- **Rows**:
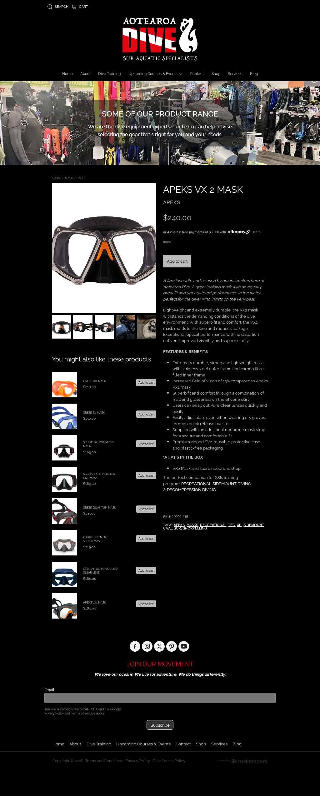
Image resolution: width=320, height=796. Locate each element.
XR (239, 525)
* * *
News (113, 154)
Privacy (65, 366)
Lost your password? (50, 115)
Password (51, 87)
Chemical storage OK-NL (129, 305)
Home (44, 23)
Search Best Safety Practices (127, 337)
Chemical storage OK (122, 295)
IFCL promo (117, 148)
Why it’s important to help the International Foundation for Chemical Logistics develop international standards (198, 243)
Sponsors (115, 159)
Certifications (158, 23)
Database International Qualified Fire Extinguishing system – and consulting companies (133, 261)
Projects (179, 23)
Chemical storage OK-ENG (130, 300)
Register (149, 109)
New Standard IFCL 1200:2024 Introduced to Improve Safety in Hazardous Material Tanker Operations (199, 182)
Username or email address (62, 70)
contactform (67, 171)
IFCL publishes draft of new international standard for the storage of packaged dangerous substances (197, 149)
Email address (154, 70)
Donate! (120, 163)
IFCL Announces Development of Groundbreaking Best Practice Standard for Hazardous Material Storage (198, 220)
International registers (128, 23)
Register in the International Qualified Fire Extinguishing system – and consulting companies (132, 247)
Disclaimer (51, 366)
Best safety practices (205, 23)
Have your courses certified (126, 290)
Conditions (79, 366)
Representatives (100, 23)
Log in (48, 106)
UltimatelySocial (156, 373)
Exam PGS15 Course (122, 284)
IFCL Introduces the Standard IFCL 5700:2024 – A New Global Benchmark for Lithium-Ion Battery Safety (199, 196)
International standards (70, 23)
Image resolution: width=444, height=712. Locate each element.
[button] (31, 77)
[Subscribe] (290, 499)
---
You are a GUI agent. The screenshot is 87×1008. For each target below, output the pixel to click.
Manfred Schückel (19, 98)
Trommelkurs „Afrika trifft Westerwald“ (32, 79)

- **Instruction**:
Rewrite the records from the line with "IFCL Introduces the" through the line with "[Subscribe] (290, 499)", changing "Global" to "Worldwide" and keeping everything else the same.

- **Written reply**:
IFCL Introduces the Standard IFCL 5700:2024 – A New Worldwide Benchmark for Lithium-Ion Battery Safety (199, 196)
International standards (70, 23)
Image resolution: width=444, height=712. Locate each element.
[button] (31, 77)
[Subscribe] (290, 499)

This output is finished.